Rede der Präsidentin des Abgeordnetenhauses von Berlin, Cornelia Seibeld, zur Veranstaltung mit der Überparteilichen Fraueninitiative Berlin - Stadt der Frauen e. V.
25.11.2024 10:30, Abgeordnetenhaus von Berlin, Festsaal
der heutige Anlass könnte ernster und tragischer nicht sein. Am Internationalen Tag zur Beseitigung von Gewalt gegen Frauen, müssen wir auch im Jahr 2024 feststellen, dass wir noch viel zu tun haben. Gewalt gegen Frauen ist in der Öffentlichkeit ein weiterhin unterschätztes Thema. Dabei stellt die Kriminalstatistik der Berliner Polizei fest: Die Anzahl von Opfern partnerschaftlicher und innerfamiliärer Gewalt erreichte im Jahr 2023 ihren bisherigen Höchststand. 18.784 Personen wurden als Opfer häuslicher Gewalt erfasst. Ein Anstieg um 8,8 Prozent im Vergleich zum Vorjahr. Nach wie vor nehmen Fälle von häuslicher Gewalt einen bedeutenden Anteil am gesamten Straftatenaufkommen ein. Das betrifft Partnerschaftsgewalt ebenso wie interfamiliäre Gewalt.

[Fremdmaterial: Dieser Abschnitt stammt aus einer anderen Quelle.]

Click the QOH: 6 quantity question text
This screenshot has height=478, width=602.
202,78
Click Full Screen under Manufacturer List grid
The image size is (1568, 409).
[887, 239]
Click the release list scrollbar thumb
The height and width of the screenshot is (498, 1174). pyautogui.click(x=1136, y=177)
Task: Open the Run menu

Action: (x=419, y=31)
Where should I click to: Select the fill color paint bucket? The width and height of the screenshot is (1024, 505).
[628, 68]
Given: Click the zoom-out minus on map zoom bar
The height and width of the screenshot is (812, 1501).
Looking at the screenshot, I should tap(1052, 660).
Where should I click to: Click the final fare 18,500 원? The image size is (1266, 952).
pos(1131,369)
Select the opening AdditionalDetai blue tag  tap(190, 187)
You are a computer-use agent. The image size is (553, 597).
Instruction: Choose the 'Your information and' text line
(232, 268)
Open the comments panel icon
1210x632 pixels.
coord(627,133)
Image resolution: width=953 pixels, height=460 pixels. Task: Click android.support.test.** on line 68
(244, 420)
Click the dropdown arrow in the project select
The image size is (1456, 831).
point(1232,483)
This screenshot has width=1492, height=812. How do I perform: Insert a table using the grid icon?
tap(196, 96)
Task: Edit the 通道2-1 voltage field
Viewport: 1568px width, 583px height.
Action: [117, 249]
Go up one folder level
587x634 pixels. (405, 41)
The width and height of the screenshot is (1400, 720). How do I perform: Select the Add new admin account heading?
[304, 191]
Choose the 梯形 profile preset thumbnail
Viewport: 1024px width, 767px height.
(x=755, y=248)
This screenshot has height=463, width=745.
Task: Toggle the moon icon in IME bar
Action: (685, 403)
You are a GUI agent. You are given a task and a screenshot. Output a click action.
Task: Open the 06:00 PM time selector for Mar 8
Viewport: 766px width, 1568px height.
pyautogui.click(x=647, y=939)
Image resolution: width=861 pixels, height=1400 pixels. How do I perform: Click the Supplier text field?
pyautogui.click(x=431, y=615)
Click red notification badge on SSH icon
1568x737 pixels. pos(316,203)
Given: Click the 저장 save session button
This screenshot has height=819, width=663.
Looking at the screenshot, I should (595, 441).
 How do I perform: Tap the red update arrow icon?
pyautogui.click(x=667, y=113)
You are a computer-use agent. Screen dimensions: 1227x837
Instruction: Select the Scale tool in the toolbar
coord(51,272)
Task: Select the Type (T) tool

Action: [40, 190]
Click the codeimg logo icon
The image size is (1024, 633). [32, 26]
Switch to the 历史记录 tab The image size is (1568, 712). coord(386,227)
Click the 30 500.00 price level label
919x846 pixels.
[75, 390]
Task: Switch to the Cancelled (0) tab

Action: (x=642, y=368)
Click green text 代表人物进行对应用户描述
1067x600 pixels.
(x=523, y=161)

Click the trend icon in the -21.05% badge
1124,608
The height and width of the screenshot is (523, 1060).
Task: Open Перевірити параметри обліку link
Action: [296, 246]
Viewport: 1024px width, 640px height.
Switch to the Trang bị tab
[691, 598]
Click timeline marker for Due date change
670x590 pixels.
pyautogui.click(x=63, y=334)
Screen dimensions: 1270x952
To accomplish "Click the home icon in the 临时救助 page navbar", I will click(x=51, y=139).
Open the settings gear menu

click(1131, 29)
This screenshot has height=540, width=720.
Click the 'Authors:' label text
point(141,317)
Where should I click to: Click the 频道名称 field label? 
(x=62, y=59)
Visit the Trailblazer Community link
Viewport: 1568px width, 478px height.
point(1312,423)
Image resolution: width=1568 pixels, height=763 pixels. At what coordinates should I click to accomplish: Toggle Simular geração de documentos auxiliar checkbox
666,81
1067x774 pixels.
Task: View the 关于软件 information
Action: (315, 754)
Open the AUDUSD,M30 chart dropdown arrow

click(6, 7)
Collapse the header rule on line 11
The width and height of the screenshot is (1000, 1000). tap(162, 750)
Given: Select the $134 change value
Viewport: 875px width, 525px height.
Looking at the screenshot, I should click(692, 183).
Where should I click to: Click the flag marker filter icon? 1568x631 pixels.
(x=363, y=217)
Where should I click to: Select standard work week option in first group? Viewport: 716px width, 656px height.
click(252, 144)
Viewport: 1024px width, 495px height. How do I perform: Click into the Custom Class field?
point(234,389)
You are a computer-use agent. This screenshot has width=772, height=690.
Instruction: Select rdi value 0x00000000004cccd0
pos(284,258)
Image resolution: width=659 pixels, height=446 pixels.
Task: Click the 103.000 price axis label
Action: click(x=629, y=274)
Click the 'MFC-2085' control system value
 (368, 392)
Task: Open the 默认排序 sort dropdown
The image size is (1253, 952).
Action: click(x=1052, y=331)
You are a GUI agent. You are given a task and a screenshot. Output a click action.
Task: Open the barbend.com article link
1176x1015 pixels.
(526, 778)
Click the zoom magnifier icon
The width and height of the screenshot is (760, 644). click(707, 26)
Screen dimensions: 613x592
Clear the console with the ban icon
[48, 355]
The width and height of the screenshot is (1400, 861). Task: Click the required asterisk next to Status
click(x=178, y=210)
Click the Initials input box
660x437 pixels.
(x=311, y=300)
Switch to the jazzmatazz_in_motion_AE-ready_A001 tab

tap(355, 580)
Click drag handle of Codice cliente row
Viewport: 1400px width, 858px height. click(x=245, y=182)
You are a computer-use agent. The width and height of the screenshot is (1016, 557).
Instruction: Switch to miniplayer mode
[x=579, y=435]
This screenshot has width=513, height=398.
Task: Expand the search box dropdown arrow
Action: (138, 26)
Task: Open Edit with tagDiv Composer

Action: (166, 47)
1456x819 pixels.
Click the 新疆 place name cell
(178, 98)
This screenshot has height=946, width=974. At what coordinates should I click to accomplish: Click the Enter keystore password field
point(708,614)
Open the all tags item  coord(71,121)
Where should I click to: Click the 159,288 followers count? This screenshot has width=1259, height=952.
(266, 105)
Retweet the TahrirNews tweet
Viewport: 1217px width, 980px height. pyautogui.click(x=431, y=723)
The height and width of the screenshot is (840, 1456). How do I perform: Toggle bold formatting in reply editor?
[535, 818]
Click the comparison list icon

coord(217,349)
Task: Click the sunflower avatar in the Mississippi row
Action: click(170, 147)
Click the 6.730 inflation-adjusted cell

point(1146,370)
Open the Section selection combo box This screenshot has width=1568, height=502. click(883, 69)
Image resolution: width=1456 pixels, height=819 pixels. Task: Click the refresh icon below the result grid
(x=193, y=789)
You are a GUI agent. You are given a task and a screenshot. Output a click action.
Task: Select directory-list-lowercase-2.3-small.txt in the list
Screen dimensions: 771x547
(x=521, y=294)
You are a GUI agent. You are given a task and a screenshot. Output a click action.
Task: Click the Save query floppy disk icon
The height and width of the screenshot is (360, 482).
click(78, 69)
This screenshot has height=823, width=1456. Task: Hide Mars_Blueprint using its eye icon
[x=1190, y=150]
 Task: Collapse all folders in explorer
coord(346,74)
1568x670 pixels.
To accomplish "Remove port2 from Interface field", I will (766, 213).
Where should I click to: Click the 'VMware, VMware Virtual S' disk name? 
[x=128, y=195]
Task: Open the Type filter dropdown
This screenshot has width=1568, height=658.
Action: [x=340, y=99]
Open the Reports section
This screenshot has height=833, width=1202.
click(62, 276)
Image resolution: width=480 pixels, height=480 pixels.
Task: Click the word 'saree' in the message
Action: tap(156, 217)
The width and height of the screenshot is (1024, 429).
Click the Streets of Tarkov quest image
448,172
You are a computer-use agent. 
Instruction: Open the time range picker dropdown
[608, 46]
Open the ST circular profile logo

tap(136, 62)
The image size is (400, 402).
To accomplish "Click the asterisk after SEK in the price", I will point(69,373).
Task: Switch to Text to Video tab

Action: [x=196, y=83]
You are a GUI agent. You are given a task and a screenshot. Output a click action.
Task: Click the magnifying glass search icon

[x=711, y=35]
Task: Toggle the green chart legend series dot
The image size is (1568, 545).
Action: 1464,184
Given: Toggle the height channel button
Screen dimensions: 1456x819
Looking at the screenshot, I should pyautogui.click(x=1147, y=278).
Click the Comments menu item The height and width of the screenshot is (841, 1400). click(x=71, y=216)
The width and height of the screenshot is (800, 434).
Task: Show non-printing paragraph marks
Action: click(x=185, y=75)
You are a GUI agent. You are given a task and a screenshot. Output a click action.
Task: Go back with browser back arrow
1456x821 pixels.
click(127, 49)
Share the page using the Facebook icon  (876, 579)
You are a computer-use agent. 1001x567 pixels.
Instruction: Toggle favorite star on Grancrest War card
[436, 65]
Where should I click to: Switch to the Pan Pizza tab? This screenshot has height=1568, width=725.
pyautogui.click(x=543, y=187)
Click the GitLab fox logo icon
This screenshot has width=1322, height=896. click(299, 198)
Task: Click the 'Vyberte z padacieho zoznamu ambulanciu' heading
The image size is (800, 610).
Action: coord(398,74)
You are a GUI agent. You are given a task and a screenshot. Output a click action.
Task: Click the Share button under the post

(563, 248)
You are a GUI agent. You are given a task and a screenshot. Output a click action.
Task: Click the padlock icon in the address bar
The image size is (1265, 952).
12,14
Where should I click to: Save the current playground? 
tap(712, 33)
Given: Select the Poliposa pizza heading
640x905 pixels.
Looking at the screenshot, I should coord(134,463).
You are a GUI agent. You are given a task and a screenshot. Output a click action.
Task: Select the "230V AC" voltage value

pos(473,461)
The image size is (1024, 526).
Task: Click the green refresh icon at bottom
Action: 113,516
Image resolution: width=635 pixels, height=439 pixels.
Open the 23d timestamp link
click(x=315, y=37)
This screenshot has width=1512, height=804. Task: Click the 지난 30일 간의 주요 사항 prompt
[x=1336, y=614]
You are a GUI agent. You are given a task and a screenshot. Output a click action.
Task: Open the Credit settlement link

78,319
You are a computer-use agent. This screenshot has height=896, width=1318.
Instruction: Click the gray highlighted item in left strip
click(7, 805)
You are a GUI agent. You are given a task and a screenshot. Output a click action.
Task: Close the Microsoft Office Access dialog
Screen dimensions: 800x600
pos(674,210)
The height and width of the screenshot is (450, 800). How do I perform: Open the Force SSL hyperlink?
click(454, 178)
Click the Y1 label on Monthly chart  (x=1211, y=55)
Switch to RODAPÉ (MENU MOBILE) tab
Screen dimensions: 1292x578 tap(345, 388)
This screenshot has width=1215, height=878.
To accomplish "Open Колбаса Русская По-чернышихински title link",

Unabhängig vom Ort, bezeichnet „Häusliche Gewalt” Gewaltstraftaten zwischen Personen die in einer partnerschaftlichen Beziehung sind oder waren, oder Personen, die in einem Angehörigenverhältnis zueinander stehen. Die Formen der Gewalt sind dabei vielfältig: Von verbaler Gewalt zu körperlichen Verbrechen bis hin zu Tötungsdelikten. Die Opfer sind mit knapp 70 Prozent überwiegend weiblich. Auffällig ist, dass die Tatverdächtigen in den meisten Szenarien männlich sind.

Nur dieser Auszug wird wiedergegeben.